Paraphrase Data

This page is currently work-in-progress and will be extended in the future

In our paper Making Monolingual Sentence Embeddings Multilingual using Knowledge Distillation we showed that paraphrase dataset together with MultipleNegativesRankingLoss is a powerful combination to learn sentence embeddings models.

You can find here: NLI - MultipleNegativesRankingLoss more information how the loss can be used.

In this folder, we collect different datasets and scripts to train using paraphrase data.

Datasets

You can find here: sbert.net/datasets/paraphrases a list of datasets with paraphrases suitable for training.

Name	Source	#Sentence-Pairs	STSb-dev
AllNLI.tsv.gz	SNLI + MultiNLI	277,230	86.54
sentence-compression.tsv.gz	sentence-compression	180,000	84.36
SimpleWiki.tsv.gz	SimpleWiki	102,225	84.26
altlex.tsv.gz	altlex	112,696	83.34
msmarco-triplets.tsv.gz	MS MARCO Passages	5,028,051	83.12
quora_duplicates.tsv.gz	Quora	103,663	82.55
coco_captions-with-guid.tsv.gz	COCO	828,395	82.25
flickr30k_captions-with-guid.tsv.gz	Flickr 30k	317,695	82.04
yahoo_answers_title_question.tsv.gz	Yahoo Answers Dataset	659,896	81.19
S2ORC_citation_pairs.tsv.gz	Semantic Scholar Open Research Corpus	52,603,982	81.02
yahoo_answers_title_answer.tsv.gz	Yahoo Answers Dataset	1,198,260	80.25
stackexchange_duplicate_questions.tsv.gz	Stackexchange	169,438	80.37
yahoo_answers_question_answer.tsv.gz	Yahoo Answers Dataset	681,164	79.88
wiki-atomic-edits.tsv.gz	wiki-atomic-edits	22,980,185	79.58
wiki-split.tsv.gz	wiki-split	929,944	76.59

See the respective linked source website for the dataset license.

All datasets have a sample per line and the individual sentences are separated by a tab (\t). Some datasets (like AllNLI) has three sentences per line: An anchor, a positive, and a hard negative.

We measure for each dataset the performance on the STSb development dataset after 2k training steps with a distilroberta-base model and a batch size of 256.
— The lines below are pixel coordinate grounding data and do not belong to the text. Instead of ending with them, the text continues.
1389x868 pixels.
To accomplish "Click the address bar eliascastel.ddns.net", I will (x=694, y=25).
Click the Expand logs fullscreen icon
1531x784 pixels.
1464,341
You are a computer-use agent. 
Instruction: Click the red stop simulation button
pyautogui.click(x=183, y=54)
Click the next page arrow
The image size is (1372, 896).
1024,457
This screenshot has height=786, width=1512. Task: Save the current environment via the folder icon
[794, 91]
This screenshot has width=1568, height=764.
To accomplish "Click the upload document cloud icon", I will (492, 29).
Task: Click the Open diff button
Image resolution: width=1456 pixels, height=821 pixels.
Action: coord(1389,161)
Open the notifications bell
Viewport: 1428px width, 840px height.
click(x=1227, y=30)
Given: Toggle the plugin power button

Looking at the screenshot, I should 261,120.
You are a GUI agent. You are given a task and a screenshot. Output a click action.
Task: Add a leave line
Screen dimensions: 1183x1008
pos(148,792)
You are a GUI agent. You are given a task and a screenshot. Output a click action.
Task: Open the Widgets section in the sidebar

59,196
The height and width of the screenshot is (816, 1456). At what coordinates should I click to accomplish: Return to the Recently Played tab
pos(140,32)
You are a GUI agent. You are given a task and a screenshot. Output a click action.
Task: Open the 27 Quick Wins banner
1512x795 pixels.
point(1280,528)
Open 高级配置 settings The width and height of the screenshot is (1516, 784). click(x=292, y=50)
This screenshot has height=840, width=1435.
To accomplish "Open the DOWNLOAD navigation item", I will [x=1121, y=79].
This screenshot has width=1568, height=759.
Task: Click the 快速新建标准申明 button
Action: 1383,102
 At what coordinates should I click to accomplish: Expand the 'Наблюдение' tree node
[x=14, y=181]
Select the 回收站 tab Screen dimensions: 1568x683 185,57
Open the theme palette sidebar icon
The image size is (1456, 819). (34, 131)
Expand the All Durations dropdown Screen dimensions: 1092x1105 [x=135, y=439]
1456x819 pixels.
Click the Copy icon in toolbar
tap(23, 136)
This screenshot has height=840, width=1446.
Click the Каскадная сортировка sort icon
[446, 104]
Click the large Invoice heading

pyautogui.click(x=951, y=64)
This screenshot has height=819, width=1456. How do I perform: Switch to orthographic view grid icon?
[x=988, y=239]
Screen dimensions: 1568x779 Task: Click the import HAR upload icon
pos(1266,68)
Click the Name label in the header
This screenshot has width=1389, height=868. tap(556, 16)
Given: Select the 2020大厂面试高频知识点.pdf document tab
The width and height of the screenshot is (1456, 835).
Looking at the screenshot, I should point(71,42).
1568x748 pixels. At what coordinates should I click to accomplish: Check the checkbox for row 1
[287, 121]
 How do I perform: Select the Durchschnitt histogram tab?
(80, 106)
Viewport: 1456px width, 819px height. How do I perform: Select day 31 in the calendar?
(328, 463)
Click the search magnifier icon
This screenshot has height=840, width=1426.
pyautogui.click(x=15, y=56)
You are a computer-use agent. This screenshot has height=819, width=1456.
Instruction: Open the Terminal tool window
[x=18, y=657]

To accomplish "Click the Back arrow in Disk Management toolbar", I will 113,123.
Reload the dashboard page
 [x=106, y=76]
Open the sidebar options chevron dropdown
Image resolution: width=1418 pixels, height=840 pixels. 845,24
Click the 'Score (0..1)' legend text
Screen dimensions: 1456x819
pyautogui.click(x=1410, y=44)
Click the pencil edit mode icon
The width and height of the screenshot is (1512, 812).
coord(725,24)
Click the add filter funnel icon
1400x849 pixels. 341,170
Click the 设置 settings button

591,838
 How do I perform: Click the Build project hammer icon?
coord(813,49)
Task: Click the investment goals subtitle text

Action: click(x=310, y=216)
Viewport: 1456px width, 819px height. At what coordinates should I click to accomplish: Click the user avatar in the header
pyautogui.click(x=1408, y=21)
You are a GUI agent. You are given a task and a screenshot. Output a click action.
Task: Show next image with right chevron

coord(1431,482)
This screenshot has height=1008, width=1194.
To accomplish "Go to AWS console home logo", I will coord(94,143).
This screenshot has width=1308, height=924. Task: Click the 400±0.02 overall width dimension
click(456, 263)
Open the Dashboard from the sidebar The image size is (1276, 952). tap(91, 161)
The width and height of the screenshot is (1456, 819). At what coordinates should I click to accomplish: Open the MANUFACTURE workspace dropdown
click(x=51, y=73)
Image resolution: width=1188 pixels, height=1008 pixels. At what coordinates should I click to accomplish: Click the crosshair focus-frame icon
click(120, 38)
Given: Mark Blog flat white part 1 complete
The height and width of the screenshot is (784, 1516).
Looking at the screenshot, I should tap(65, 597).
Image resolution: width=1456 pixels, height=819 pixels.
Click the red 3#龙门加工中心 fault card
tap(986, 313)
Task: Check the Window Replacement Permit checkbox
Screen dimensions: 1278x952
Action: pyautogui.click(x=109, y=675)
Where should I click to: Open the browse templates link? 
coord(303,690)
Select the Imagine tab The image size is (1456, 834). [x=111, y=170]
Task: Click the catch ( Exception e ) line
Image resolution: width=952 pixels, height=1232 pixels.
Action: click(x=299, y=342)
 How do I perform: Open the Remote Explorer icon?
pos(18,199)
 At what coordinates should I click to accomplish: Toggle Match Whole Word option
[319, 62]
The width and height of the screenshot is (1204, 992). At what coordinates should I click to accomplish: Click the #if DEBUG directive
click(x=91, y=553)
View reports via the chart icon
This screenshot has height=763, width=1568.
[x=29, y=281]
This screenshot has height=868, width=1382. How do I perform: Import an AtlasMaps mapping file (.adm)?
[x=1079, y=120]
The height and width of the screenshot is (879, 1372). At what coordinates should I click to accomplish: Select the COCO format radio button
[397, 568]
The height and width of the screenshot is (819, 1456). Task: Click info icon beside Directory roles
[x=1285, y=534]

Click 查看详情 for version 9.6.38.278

Note: We find that the STSb dataset is a suboptimal dataset to evaluate the quality of sentence embedding models. It consists mainly of rather simple sentences, it does not require any domain specific knowledge, and the included sentences are of rather high quality compared to noisy, user-written content. Please do not infer from the above numbers how the approaches will perform on your domain specific dataset.

Training

See training.py for the training script.

The training script allows to load one or multiple files. We construct batches by sampling examples from the respective dataset. So far, examples are not mixed between the datasets, i.e., a batch consists only of examples from a single dataset.

As the dataset sizes are quite different in size, we perform a temperature controlled sampling from the datasets: Smaller datasets are up-sampled, while larger datasets are down-sampled. This allows an effective training with very large and smaller datasets.

Pre-Trained Models

Have a look at pre-trained models to view all models that were trained on these paraphrase datasets.

paraphrase-MiniLM-L12-v2 - Trained on the following datasets: AllNLI, sentence-compression, SimpleWiki, altlex, msmarco-triplets, quora_duplicates, coco_captions,flickr30k_captions, yahoo_answers_title_question, S2ORC_citation_pairs, stackexchange_duplicate_questions, wiki-atomic-edits
paraphrase-distilroberta-base-v2 - Trained on the following datasets: AllNLI, sentence-compression, SimpleWiki, altlex, msmarco-triplets, quora_duplicates, coco_captions,flickr30k_captions, yahoo_answers_title_question, S2ORC_citation_pairs, stackexchange_duplicate_questions, wiki-atomic-edits
paraphrase-distilroberta-base-v1 - Trained on the following datasets: AllNLI, sentence-compression, SimpleWiki, altlex, quora_duplicates, wiki-atomic-edits, wiki-split
paraphrase-xlm-r-multilingual-v1 - Multilingual version of paraphrase-distilroberta-base-v1, trained on parallel data for 50+ languages. (Teacher: paraphrase-distilroberta-base-v1, Student: xlm-r-base)

Work in Progress

Training with this data is currently work-in-progress. Things that will be added in the next time:

More datasets: Are you aware of more suitable training datasets? Let me know: [email protected]
Optimized batching: Currently batches are only drawn from one dataset. Future work might include also batches that are sampled across datasets
Optimized loss function: Currently the same parameters of MultipleNegativesRankingLoss is used for all datasets. Future work includes testing if the dataset benefit from individual loss functions.
Pre-trained models: Once all datasets are collected, we will train and release respective models.